--- Given passage ---
begin
Oracle GoldenGate

Overview & Components

This post covers Overview & Components of Oracle GoldenGate (software for real-time data integration and replication in heterogeneous IT Systems). I also added several examples for a full Setup.

Oracle Goldengate is a must know for DBAs & consists of following components:

  1. Manager
  2. Extract
  3. Data Pump
  4. Collector
  5. Replicat
  6. Trails Files

1. Extract

Oracle GoldenGate extract process resides on the source system and captures the committed transactions from the source database. The DB logs may contain committed as well as uncommitted data but, remember, extract process captures only committed transactions and write them to local trail files. It is important to note that Extract captures only the committed transaction from its data source.

The extract can be configured for any of  the following purposes:

  • Initial Load: For the Initial Load method of replication, extract captures a static set of data directly from the source table or objects.
  • Change Synchronization: In this method of replication, extract process continuously captures data (DML and DDL) from the source database to keep the source and target database in a consistent state of replication and it is sole method to implement continuous replication between the source and target database.

The data source of the extract process could be one of the following

  • Source table (if the extract is configured for initial load)
  • The database transaction logs or recovery logs such as (Oracle Redo Logs, Oracle Archive Logs, or SQL audit trails or Sybase transaction logs) depending on the type of source database.
end
--- Data section ---
begin
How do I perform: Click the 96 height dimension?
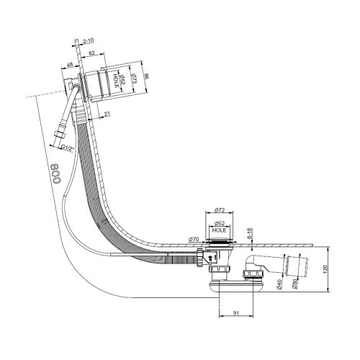coord(146,76)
end
--- The exercise ---
In the Oracle GoldenGate overview, what does Extract capture from its data source when it is configured for Initial Load?

--- Response to this task ---
It captures a static set of data directly from the source table or objects.